Govt, House rule out article 112 amendment
Chalerm proposes Cabinet resolution vowing not to touch lese majeste law; activist slams 'hilarious' ideaThe Yingluck government yesterday distanced itself further from the campaign to amend the lese majeste law, with the Pheu Thai-dominated House giving hints it would not deliberate amendment proposals initiated by the public.
Signals from the House of Representatives coincided with Deputy Prime Minister Chalerm Yoobam-rung's suggestion that the Cabinet should make it publicly clear it would never touch Article 112 of the Criminal Code.
The House will likely block the debate on the lese majeste law even if the signature campaign to amend the Article 112 of the Criminal Code proceeded to completion, spokesman Wattana Sengpairoh said yesterday.
"Coalition and opposition MPs are unanimous about not amending Article 112," he said.
Wattana said all 265 Pheu Thai MPs and the Democrats were united in leaving Article 112 as it is, therefore any draft amendments sponsored by the voters would languish in the legislative docket and expire before reaching the House floor.
In a related development, Deputy Prime Minister Chalerm chaired a high-level meeting to map out police and security measures designed to protect the monarchy.

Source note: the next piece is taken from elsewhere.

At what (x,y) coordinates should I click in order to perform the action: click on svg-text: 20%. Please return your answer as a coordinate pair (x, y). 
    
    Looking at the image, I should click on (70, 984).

National Police chief General Priewpan Damapong, National Security Council secretary-general Wichean Potephosree and Interior permanent secretary Phranai Suwannarat took part in the meeting.
Priewpan said Chalerm was preparing to seek a Cabinet resolution against any attempts to amend Article 112.

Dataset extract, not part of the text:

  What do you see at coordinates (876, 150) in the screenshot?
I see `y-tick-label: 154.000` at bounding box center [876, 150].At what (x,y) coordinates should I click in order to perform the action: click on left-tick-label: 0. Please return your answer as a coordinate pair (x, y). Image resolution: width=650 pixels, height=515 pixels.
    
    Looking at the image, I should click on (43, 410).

"I can confirm there will be no change to Article 112 as the government is about to issue a Cabinet resolution on the issue," he said.
He reminded the Nitirat academic group that the authorities were keeping a close watch over its activities to spearhead the signature campaign on the lese majeste law. "We will arrest [you] for any wrongful moves and any illegal activities will face prosecution," he warned.
Earlier, Prime Minister Yingluck Shinawatra vowed to keep the lese majeste law as it is. Yesterday's developments suggested the executive and legislative branches are in unison over the relevance of Article 112. The government's attempt to stay clear of the controversy, however, is unlikely to stop the on-going campaign to amend the law, which critics say, has often been abused and thus discouraged freedom of expression.
Two key members of the Campaign Committee to Amend Article 112 (CCAA), or lese majeste law, that is campaigning based on Nitirat's proposals expressed disappointment at Chalerm's idea but said it cannot stop the campaign to gather at least 10,000 signatures as required by the Constitution to amend the law. They said it also means that the deputy premier does not understand constitutional rights and the democratic system.
Yukti Mukdavichit, a lecturer of anthropology at Thammasat University and a key member of the CCAA said he finds Chalerm's idea "hilarious".
"I think it's hilarious. Our campaign is based on constitutional right. What other organisations' stance towards us is, will not have any effect on us."
Yukti said he thinks Chalerm is making such a suggestion to defend his "royalist" credential. "It also means that people in the government do not understand human rights and liberty under a democratic system. [Such an idea] is also unconstitutional," said Yukti, warning that Chalerm and even the Cabinet could be charged with restricting the constitutional right to amend law by citizens.
Labour activist and CCAA committee member Jitra Kotchadej expressed a similar view. She said Chalerm has shown himself to not be respectful of people's constitutional rights and reflects a lack of respect for the democratic process. "I'm surprised because Chalerm was elected... It's horrible."